- Location of Movico, Alabama
- Coordinates: 31°03′46″N 88°01′36″W﻿ / ﻿31.06278°N 88.02667°W
- Country: United States
- State: Alabama
- County: Mobile

Area
- • Total: 0.78 sq mi (2.03 km^{2})
- • Land: 0.78 sq mi (2.03 km^{2})
- • Water: 0 sq mi (0.00 km^{2})
- Elevation: 56 ft (17 m)

Population (2020)
- • Total: 291
- • Density: 371.7/sq mi (143.51/km^{2})
- Time zone: UTC-6 (Central (CST))
- • Summer (DST): UTC-5 (CDT)
- Area code: 251
- GNIS feature ID: 2628599
- FIPS code: 01-52680

= Movico, Alabama =

Movico is a census-designated place and unincorporated community in northeast Mobile County, Alabama, United States. Its population was 291 as of the 2020 census. The town was heavily damaged by an EF2 tornado on January 12, 2023.

==Geography==
Movico is in northeastern Mobile County, along U.S. Route 43. It is 30 mi north of Mobile and 1 mi south of Mount Vernon.

==Demographics==

Movico was listed as a census designated place in the 2010 U.S. census.

Movico CDP, Alabama – Racial and ethnic composition Note: the US Census treats Hispanic/Latino as an ethnic category. This table excludes Latinos from the racial categories and assigns them to a separate category.
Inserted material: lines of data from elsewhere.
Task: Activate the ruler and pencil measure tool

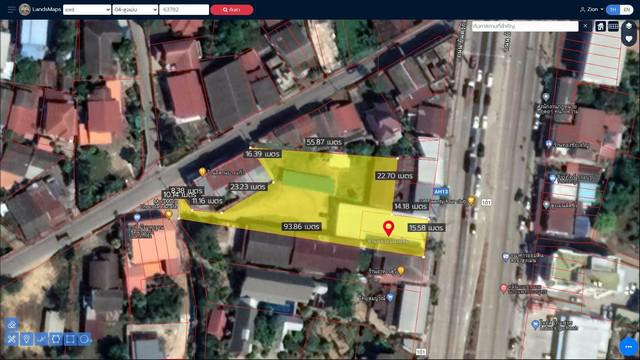Action: (11, 339)
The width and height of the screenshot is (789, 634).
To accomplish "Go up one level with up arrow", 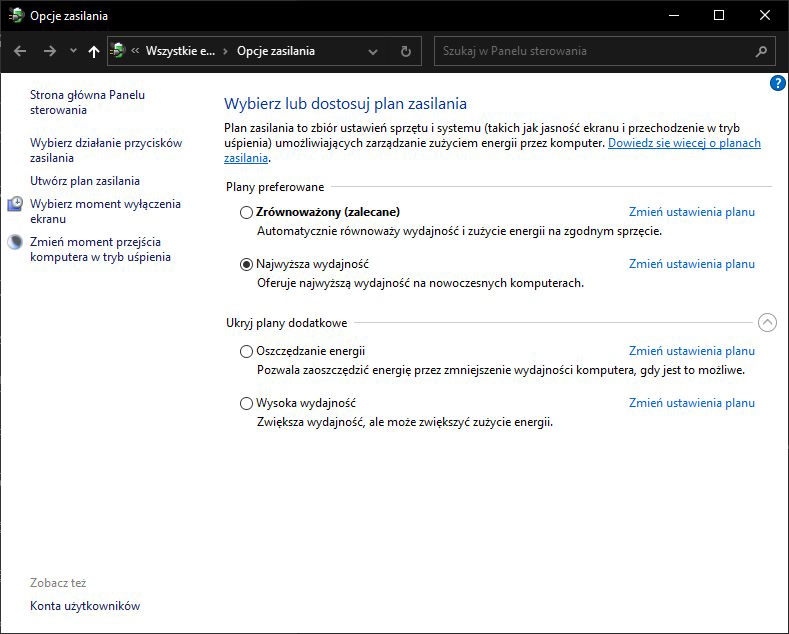I will (94, 51).
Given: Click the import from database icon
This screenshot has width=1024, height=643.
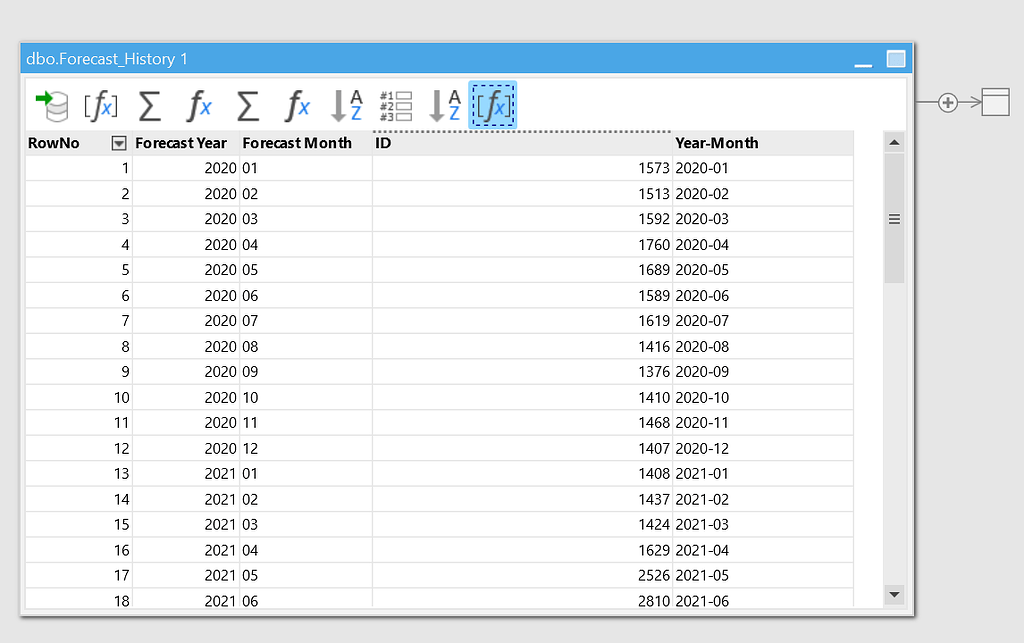Looking at the screenshot, I should (x=52, y=105).
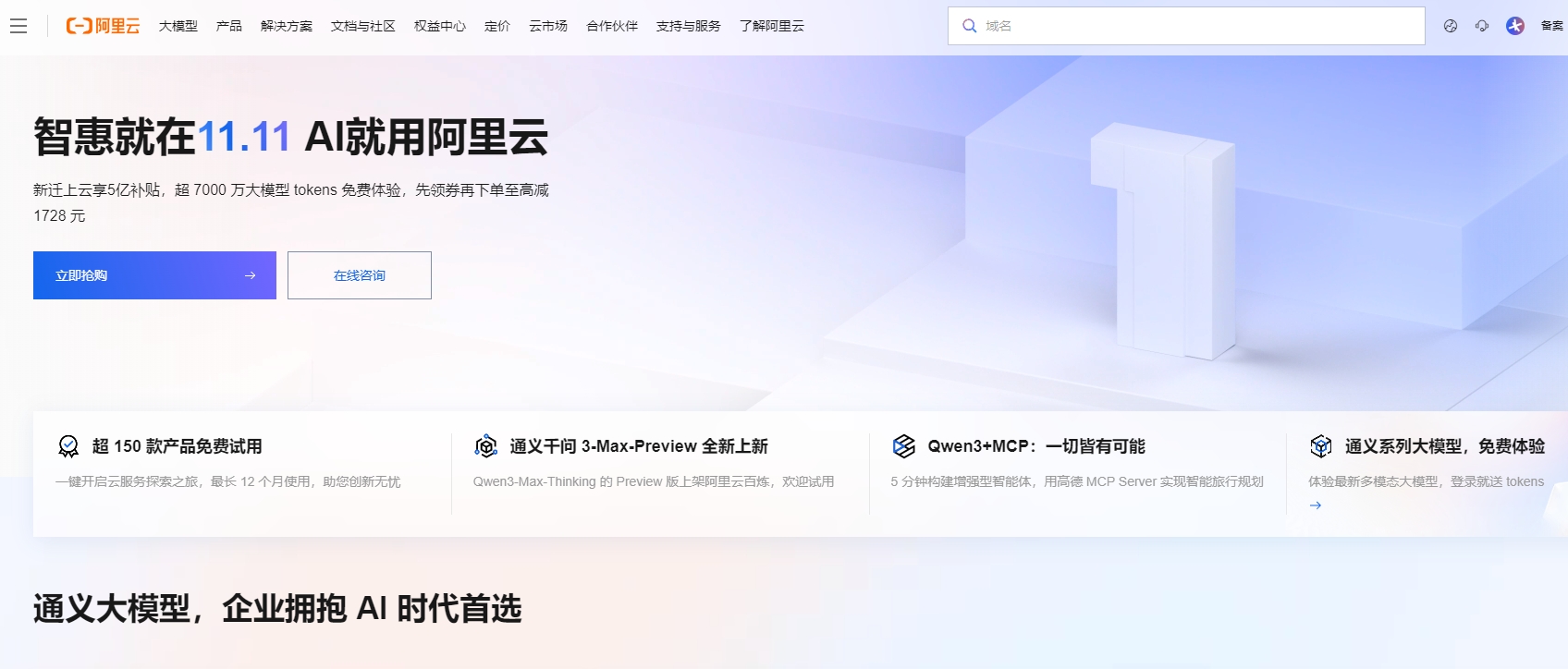The width and height of the screenshot is (1568, 669).
Task: Click the icon beside 通义千问 3-Max-Preview
Action: click(x=485, y=446)
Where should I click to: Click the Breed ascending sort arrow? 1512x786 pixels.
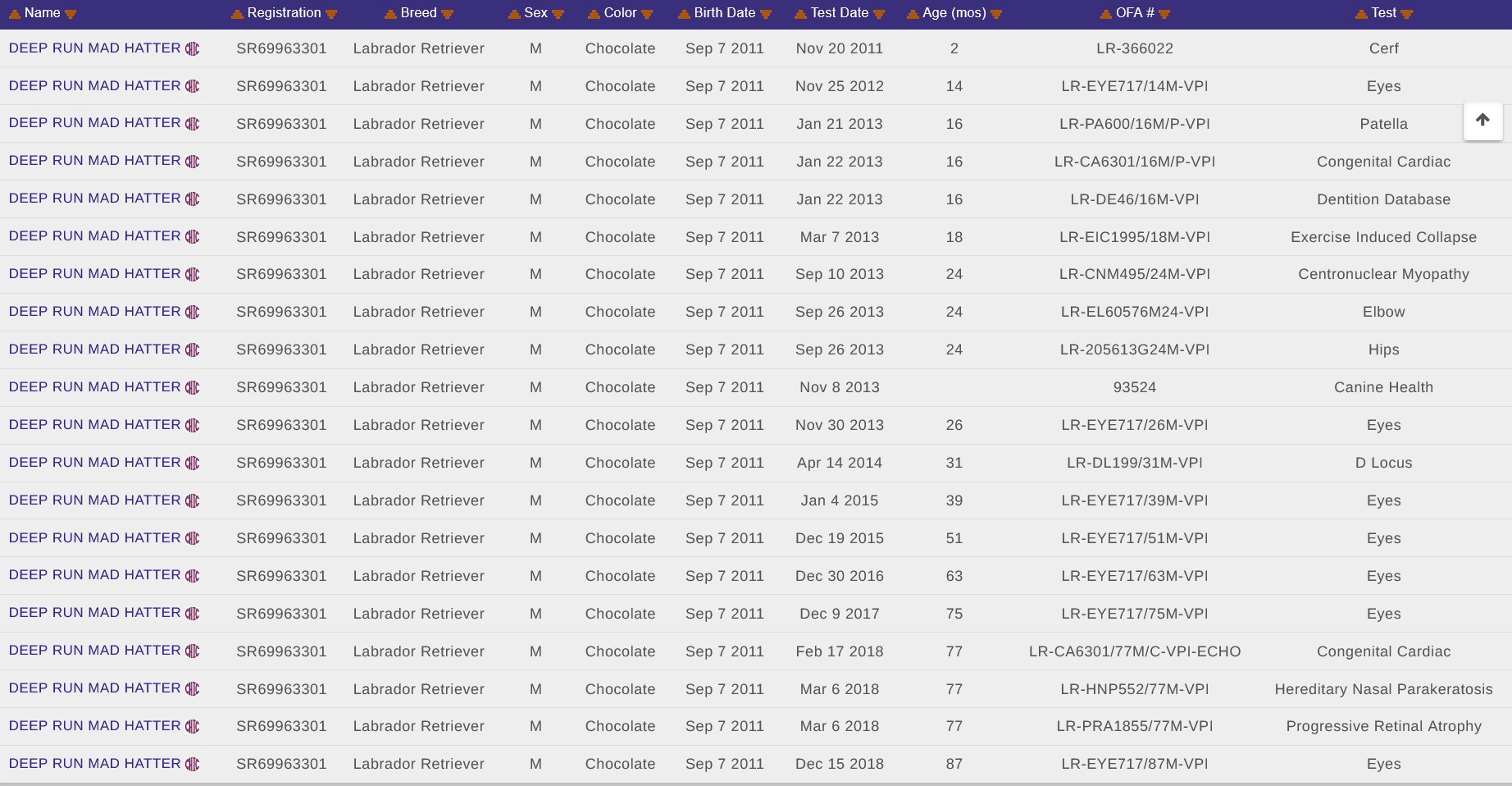point(391,14)
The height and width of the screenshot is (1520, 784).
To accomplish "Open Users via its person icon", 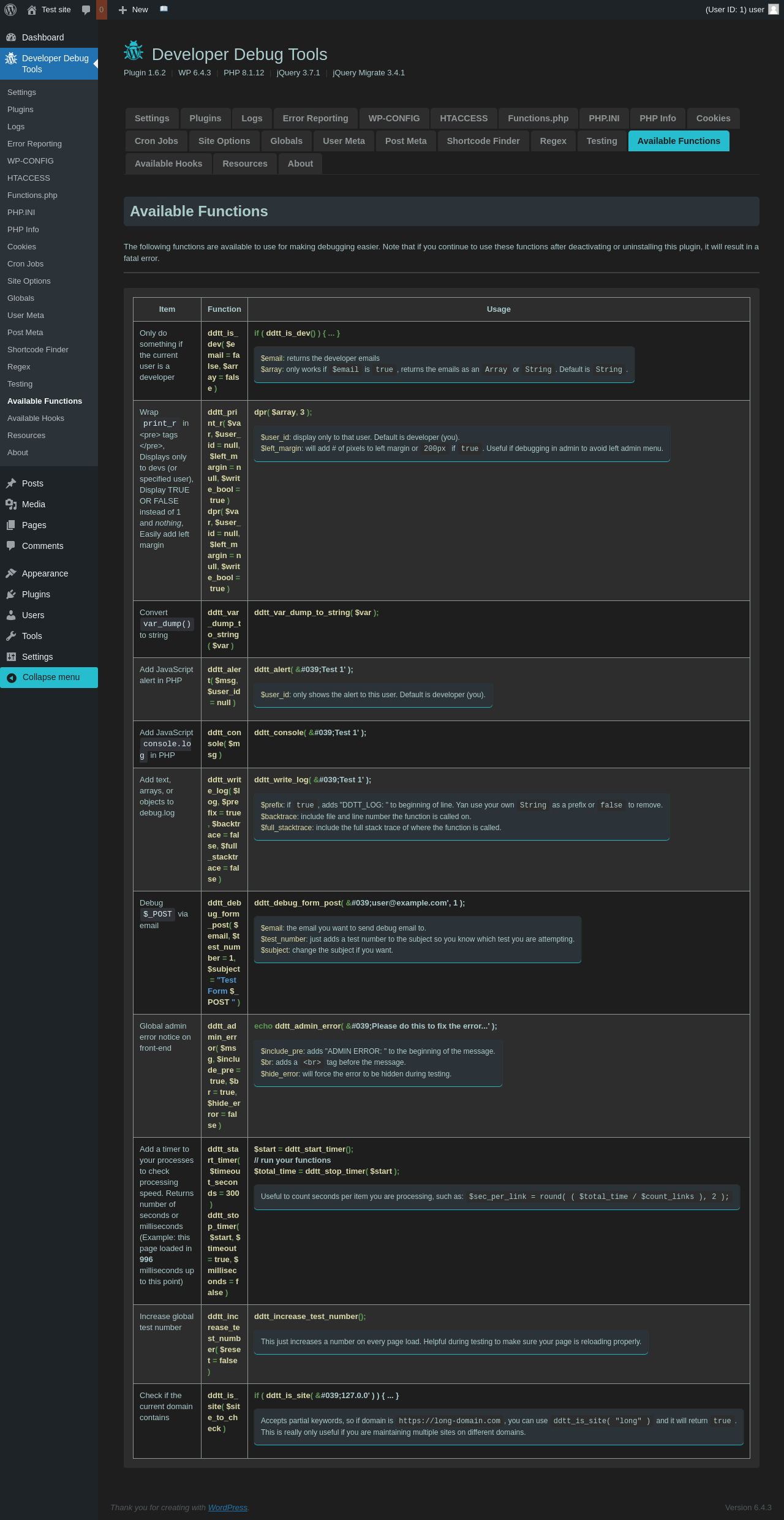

Hispanics/Latinos may be of any race.
| Race / Ethnicity (NH = Non-Hispanic) | Pop 2010 | Pop 2020 | % 2010 | % 2020 |
|---|---|---|---|---|
| White alone (NH) | 8 | 21 | 2.62% | 7.22% |
| Black or African American alone (NH) | 295 | 243 | 96.72% | 83.51% |
| Native American or Alaska Native alone (NH) | 1 | 6 | 0.33% | 2.06% |
| Asian alone (NH) | 0 | 0 | 0.00% | 0.00% |
| Native Hawaiian or Pacific Islander alone (NH) | 0 | 0 | 0.00% | 0.00% |
| Other race alone (NH) | 0 | 0 | 0.00% | 0.00% |
| Mixed race or Multiracial (NH) | 1 | 16 | 0.33% | 5.50% |
| Hispanic or Latino (any race) | 0 | 5 | 0.00% | 1.72% |
| Total | 305 | 291 | 100.00% | 100.00% |

Historical population
| Census | Pop. | Note | %± |
| 2010 | 305 |  | — |
| 2020 | 291 |  | −4.6% |
U.S. Decennial Census

==Education==
Residents are zoned to Mobile County Public School System campuses. Residents are zoned to Citronelle High School. The community was formerly in the attendance boundary of the Belsaw/Mr. Vernon K-8 school in Mount Vernon, which closed in 2016.